Monthly Archives: April 2012

A Python GEDCOM Parser

Excited by my discovery of Mayflower ancestry (or perhaps by the apparent confirmation that my genealogy records weren’t totally made up), I decided to contact other individuals on 23andme who were predicted to share DNA fragments with me and seek out other cases of family overlap.

The task was rapidly daunting! On 23andme there aren’t really any tools, the method of choice appears to be listing all surnames in one’s ancestry. The GEDCOM format genealogy file my father has documented is huge, I have currently have 384 ancestors in the document (and 163 surnames). Other genealogy buffs have similarly deep information — I slowly realized manually searching for overlaps between our lists was not at all practical.

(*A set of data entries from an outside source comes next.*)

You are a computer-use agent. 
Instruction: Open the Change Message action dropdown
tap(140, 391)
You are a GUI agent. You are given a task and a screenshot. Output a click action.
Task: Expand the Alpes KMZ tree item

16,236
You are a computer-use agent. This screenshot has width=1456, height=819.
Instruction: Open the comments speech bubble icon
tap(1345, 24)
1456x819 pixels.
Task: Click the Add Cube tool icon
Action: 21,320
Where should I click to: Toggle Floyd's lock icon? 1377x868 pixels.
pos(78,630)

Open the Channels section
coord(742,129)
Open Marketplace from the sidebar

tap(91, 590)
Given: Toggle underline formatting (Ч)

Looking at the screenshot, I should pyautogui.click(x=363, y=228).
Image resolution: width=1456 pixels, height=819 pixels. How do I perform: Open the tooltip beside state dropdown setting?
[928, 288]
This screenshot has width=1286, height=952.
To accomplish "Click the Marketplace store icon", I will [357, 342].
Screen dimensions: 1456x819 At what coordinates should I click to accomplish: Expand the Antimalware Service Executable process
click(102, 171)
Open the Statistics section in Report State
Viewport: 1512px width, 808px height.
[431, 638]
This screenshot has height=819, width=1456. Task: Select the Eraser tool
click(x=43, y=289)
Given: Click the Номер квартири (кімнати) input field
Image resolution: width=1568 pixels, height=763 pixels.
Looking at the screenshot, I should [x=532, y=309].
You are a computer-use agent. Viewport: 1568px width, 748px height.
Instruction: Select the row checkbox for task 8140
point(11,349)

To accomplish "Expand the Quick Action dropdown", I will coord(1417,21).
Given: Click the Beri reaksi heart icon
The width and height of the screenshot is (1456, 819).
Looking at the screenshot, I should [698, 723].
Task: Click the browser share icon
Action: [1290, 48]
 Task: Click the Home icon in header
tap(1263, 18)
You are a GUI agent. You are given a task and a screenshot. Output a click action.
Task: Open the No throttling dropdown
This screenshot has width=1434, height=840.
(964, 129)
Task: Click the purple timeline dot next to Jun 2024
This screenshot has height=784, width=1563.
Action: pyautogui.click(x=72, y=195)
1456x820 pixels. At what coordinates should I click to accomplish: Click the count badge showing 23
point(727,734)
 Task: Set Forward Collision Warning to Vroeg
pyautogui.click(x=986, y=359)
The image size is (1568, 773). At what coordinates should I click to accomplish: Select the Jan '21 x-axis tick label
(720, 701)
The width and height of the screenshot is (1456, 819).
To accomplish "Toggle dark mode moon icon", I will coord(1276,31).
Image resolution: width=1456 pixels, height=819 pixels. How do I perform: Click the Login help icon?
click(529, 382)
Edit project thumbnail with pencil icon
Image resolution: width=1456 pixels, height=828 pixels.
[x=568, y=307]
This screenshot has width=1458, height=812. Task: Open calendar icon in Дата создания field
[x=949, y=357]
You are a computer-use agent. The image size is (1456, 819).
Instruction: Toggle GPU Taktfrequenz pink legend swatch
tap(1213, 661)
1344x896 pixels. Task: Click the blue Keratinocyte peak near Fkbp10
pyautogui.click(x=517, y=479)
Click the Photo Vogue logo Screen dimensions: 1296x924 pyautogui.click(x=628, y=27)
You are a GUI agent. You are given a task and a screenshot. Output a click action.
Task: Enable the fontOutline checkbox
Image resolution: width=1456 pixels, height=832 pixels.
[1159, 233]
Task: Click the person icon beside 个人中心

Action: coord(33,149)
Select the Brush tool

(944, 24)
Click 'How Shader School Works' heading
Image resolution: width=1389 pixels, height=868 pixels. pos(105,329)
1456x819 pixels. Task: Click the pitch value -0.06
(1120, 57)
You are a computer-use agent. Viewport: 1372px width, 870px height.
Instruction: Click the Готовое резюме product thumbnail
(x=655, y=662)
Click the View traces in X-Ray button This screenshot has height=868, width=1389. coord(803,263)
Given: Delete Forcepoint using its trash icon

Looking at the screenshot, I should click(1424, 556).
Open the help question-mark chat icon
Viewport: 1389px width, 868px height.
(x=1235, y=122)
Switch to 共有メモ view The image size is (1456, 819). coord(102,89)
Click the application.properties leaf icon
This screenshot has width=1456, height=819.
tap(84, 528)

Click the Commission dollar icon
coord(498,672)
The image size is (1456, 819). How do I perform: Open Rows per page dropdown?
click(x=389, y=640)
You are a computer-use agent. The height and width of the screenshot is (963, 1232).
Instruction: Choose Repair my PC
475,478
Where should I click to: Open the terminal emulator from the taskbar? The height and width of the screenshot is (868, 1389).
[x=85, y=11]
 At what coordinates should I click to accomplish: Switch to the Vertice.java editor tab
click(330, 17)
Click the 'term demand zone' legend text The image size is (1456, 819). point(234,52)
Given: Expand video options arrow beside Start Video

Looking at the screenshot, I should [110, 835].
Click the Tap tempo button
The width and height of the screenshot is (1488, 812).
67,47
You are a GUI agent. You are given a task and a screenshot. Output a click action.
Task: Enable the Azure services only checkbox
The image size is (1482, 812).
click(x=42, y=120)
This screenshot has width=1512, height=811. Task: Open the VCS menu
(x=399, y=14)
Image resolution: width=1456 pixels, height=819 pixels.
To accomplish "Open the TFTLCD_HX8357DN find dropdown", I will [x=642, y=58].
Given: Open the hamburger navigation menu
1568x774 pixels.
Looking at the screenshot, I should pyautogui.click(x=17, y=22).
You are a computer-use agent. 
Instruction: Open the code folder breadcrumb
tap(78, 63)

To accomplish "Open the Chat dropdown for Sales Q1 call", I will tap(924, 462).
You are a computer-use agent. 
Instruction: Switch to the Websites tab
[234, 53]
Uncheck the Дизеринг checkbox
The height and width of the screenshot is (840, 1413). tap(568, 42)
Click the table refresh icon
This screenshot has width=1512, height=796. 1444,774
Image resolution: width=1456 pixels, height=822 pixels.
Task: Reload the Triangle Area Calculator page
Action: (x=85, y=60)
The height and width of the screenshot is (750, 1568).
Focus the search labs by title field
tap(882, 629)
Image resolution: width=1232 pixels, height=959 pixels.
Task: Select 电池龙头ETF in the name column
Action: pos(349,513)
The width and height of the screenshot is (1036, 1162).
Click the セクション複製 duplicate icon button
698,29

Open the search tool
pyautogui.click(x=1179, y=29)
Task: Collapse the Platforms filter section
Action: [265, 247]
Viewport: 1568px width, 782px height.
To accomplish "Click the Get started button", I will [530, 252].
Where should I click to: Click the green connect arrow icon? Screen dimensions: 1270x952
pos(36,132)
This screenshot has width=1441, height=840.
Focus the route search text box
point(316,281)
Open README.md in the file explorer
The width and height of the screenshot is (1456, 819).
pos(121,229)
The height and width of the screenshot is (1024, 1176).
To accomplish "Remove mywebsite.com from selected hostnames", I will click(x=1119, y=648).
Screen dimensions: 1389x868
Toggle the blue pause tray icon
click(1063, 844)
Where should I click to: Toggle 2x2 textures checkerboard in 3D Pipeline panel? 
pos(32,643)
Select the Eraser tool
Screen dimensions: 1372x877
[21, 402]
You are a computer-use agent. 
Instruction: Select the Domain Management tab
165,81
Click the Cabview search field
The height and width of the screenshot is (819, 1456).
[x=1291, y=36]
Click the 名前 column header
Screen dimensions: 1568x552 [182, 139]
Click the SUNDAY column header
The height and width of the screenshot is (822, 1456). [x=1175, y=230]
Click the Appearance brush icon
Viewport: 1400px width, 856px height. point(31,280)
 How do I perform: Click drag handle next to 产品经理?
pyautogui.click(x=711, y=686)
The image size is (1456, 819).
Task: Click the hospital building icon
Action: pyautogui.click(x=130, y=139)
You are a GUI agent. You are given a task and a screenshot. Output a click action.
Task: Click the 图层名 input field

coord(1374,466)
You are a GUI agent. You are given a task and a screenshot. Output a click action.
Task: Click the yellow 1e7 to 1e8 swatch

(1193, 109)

My first “quick and dirty” attempt was to grep the file for last name matches. Little did I realize there are actually 1,547 individuals in my file! People who are not my direct ancestor (cousins and their spouses and children) are listed as well. On one hand this was really cool, more data is better… but on the other hand it meant a lot more thought was required.

To cut a long story short, I ended up finding an old GPL-licensed Python GEDCOM parser (linked here as “GEDCOM Parser”). I extensively improved it (in my humble opinion) and have uploaded the code to github as “python-gedcom“. The end result was a module I can use to pull out direct ancestors, search on last name matches, and return the path between me and a given ancestor.

Applying this to a new 23andme match (who also had 160 surnames!) I found 27 potential surname matches among my ancestors — all in the New England area. (This might simply reflect that my New England ancestors are the most extensively documented region in my tree.) I sent my distant relative this list of names, along with dates & locations of birth & death (where available).

From that, he found one definite overlap. Here’s the path from me to that ancestor, nine generations distant:

Gen 0  Madeleine Emily Price
Gen 1 . Paul Arms Price
Gen 2 .. Doris Madeline Arms
Gen 3 ... Howard William Arms
Gen 4 .... Jane Aitken
Gen 5 ..... Eliza Wales
Gen 6 ...... John Wales
Gen 7 ....... Lucy Strong
Gen 8 ........ Martha Stoughton
Gen 9 ......... John Stoughton

To be fair, I think it’s possible (even probable) that given our shared New England ancestry we have other points of overlap that we didn’t discover. I’m really pleased, though, at how tractable this task became once a program was applied: programming is a useful skill to have!